▸ Assignment: Using the records that appear below, write out exactly the lines from the one with "This screenshot has height=540, width=661." through the one with "Click the user", keeping both end lines.

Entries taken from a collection

= = =

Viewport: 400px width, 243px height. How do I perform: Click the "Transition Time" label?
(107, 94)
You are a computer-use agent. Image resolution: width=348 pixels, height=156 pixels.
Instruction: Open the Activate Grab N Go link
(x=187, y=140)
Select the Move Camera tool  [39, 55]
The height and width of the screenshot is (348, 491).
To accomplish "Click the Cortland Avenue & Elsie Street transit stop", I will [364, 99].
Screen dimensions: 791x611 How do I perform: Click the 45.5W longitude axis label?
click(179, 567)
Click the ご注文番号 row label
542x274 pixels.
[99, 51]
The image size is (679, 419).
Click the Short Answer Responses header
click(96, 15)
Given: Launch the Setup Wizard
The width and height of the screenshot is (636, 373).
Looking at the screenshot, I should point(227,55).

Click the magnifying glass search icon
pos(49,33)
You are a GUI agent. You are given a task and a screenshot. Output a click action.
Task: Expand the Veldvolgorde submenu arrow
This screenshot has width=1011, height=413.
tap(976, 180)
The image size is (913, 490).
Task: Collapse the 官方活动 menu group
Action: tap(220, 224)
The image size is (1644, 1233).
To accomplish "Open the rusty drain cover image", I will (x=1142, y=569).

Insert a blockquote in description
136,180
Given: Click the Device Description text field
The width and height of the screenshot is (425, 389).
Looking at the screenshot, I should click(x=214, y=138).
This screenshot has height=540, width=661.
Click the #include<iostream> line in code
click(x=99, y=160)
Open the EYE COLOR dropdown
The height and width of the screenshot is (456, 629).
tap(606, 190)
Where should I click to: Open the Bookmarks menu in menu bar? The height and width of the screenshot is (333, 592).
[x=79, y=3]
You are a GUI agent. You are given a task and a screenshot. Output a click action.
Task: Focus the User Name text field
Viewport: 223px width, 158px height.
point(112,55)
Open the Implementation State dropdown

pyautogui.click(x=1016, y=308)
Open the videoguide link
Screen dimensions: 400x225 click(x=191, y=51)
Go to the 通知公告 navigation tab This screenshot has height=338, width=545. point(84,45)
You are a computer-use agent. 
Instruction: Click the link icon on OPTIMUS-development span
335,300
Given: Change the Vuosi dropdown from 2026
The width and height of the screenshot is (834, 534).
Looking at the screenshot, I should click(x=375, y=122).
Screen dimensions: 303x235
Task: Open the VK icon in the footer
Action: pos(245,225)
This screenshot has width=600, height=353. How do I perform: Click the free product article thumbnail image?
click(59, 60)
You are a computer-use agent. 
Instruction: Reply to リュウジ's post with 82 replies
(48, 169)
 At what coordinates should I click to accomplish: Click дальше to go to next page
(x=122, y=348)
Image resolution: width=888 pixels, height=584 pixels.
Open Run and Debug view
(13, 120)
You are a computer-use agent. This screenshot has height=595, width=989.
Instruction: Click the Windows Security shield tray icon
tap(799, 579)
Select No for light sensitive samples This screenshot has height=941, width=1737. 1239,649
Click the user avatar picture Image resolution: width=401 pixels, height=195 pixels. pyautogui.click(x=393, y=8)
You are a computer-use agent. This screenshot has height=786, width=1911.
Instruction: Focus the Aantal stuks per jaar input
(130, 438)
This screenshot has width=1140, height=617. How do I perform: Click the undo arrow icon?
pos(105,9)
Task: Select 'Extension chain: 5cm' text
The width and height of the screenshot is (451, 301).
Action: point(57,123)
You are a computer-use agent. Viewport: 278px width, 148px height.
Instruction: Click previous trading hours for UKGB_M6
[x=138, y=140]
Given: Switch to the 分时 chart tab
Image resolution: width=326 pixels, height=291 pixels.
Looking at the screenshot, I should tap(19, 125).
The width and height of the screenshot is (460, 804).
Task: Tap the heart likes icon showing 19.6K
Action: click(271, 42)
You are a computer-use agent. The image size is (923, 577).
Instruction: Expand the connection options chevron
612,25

= = =

▸ Answer to the exercise:
This screenshot has height=540, width=661.
Click the #include<iostream> line in code
click(x=99, y=160)
Open the EYE COLOR dropdown
The height and width of the screenshot is (456, 629).
tap(606, 190)
Where should I click to: Open the Bookmarks menu in menu bar? The height and width of the screenshot is (333, 592).
[x=79, y=3]
You are a GUI agent. You are given a task and a screenshot. Output a click action.
Task: Focus the User Name text field
Viewport: 223px width, 158px height.
point(112,55)
Open the Implementation State dropdown

pyautogui.click(x=1016, y=308)
Open the videoguide link
Screen dimensions: 400x225 click(x=191, y=51)
Go to the 通知公告 navigation tab This screenshot has height=338, width=545. point(84,45)
You are a computer-use agent. 
Instruction: Click the link icon on OPTIMUS-development span
335,300
Given: Change the Vuosi dropdown from 2026
The width and height of the screenshot is (834, 534).
Looking at the screenshot, I should click(x=375, y=122).
Screen dimensions: 303x235
Task: Open the VK icon in the footer
Action: pos(245,225)
This screenshot has width=600, height=353. How do I perform: Click the free product article thumbnail image?
click(59, 60)
You are a computer-use agent. 
Instruction: Reply to リュウジ's post with 82 replies
(48, 169)
 At what coordinates should I click to accomplish: Click дальше to go to next page
(x=122, y=348)
Image resolution: width=888 pixels, height=584 pixels.
Open Run and Debug view
(13, 120)
You are a computer-use agent. This screenshot has height=595, width=989.
Instruction: Click the Windows Security shield tray icon
tap(799, 579)
Select No for light sensitive samples This screenshot has height=941, width=1737. 1239,649
Click the user avatar picture Image resolution: width=401 pixels, height=195 pixels. pyautogui.click(x=393, y=8)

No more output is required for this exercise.